The key learning: separation of concerns
This is the part I didn't expect.
I'm exploring how to integrate Gemma into my existing workflows with the other agents I already run. The key learning so far: don't ask a small model to figure out what to do. Do the work with bash, then let the model interpret.
A health check script runs in 3 seconds. Gemma summarizes it in 20. When I tried having it do everything on its own, it choked. Timed out every time.
The fix was simple. Bash does the heavy lifting. Gemma reads the output and gives me a human-readable summary. Separation of concerns, even for AI.
The intern joins the team
Germán doesn't replace the bigger models. It handles the checklist nobody wants to do but everyone needs done. Health checks, monitoring, audits, the routine work that burns API tokens for no reason when a local model can do it just as well.
It doesn't think. It executes. The bigger models handle strategy and decisions.
For more complex tasks, Germán needs help. I tried to have it manage its own tasks in Linear, pull a task, execute it, update the status. It struggled with the ambiguity. It couldn't figure out when to close a task vs when to update it.
So now it's getting a supervisor. A faster model (Haiku) that interprets the tasks and tells Germán exactly what to execute. The small model does the work, the bigger model provides the judgment. They complement each other.

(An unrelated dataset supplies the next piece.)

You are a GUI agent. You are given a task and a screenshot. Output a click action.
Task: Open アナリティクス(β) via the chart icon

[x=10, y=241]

Lesson learned: give the intern a clear task, not an open-ended project.
Why this matters
API costs are going up. Every agent call, every token processed through a cloud model adds up. Having a local model that handles the routine work means those tasks aren't burning through your API budget. That's real savings, especially if you're running multiple agents throughout the day like I am.
And it works offline. No internet dependency for the tasks that keep my infrastructure in check. That alone makes it worth the setup.

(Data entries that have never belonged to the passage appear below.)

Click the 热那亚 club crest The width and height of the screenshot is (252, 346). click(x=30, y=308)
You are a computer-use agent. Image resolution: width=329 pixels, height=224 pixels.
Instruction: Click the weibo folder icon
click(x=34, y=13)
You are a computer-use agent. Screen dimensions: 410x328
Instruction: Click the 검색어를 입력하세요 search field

It's still a work in progress. The agent framework needs tuning, the phone side is mostly exploration for now. But the pieces are real and the health checks are already running.
Welcome to the team, Germán.
Try it yourself
- Gemma 4 announcement: blog.google
- Ollama (run models locally): ollama.com, then run
ollama pull gemma4:e4b - OpenClaw (agent framework): github.com/openclaw/openclaw
- Google AI Edge Gallery: App Store | Google Play
- Gemma 4 on Hugging Face: google/gemma-4
Local models aren't a compromise. They're the right tool for a specific job. The real skill isn't reaching for the biggest model, it's knowing which tasks don't need one.